Hey – this is way cool. You probably thought you were stuck with boring, conventional, thirty-year, fixed-rate mortgages after reading all those speeches from bank regulators. Never fear. We know where you can get a $3 million no-doc, interest-only mortgage on your house even if you’re so squeezed that it’s up for sale. And, get this – it’s not from one of those mortgage brokers bank regulators love to blame. It’s from a national bank’s subsidiary, so you know they’re good for it.
We like reading our mail because it’s a real-world test for policy pronouncements from industry and regulators alike. A while ago, we noted a letter we got trying to squeeze some dubious new fees out of us from a huge credit-card issuer. A reporter picked it up and, much to our surprise, the bank denied they would ever have done so heinous a thing as to send the letter we got. Then, despite this disavowal, we got it three more times.

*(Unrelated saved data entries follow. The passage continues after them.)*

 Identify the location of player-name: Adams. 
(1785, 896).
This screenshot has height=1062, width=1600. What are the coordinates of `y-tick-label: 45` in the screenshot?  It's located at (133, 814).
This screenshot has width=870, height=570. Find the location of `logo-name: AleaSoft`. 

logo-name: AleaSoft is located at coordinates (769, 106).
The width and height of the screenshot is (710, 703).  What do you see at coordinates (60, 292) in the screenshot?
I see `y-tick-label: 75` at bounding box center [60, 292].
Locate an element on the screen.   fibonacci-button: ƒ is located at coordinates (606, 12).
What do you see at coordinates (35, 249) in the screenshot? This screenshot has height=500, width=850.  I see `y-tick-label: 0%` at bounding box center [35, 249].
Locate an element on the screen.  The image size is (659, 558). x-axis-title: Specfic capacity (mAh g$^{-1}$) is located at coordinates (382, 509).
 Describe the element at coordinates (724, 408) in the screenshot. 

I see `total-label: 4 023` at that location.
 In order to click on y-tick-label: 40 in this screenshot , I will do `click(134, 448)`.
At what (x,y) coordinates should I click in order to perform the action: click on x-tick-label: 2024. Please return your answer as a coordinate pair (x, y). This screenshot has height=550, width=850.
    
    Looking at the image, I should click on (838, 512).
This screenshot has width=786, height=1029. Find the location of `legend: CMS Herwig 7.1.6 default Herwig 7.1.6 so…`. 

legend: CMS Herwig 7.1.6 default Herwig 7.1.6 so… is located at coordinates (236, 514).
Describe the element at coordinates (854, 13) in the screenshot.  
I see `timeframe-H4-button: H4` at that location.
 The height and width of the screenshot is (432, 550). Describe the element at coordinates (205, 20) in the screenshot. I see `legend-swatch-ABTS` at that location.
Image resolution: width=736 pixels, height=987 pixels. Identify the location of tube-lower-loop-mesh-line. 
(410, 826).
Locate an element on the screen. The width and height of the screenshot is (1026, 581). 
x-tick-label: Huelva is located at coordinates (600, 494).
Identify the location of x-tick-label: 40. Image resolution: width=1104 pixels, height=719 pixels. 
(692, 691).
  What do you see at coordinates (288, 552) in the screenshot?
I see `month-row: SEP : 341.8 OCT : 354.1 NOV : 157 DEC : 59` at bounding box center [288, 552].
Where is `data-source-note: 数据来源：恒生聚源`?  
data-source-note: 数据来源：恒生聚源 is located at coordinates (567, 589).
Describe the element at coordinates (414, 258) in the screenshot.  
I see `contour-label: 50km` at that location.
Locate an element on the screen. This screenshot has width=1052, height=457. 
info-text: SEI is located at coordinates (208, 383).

But, on to this mortgage offer, which to us flies in the face of just about everything we’ve read from all the regulators. And, we mean everything – the mortgage is hard to figure under the FRB’s new rules – although we can guess a couple of the exemptions through which the bank hopes it can squeeze this product. Even if the mortgage is in technical compliance with the rules, though, its worlds away from recent pronouncements about the new world of mortgages regulators say they want. See, for example, the comments from Comptroller Dugan about what global regulatory standards for mortgages should look like – the mortgage offer we got from one of his charges is, shall we say, different.
As noted, the loan is a $3 million offer – no mention of loan-to-value ratio or any other constraints in our happy postcard. Even better, it’s a cash-out offer, leading us to presume we can bet the ranch on it. And, in fact, it could be our ranch or any other second home or investment property – the offer makes clear that the property need not be our primary residence to get these good terms. Investment properties are exempt from the Fed’s rules and thus might be one reason the bank thinks it can make this offer, but principal residences are clearly covered by the rules and this mortgage is good for them too. As mentioned, the loan is also no-doc – that is, the offer promises no asset verification. It’s an I/O loan, which means no equity protection for borrower and/or bank and, since one can get the mortgage even on a property recently listed for sale, it’s presumably aimed at those distressed enough to need to sell as well as those who just might be in the mood.
Clearly, our postcard promises a not-so-dearly-departed high risk mortgage loan. These were, we had hoped, a thing of the past. But, despite all the billions of dollars lost to date, risk for borrowers and banks alike remains untrammeled at least in corners of the market where imaginative bankers and complacent regulators are still sadly to be found.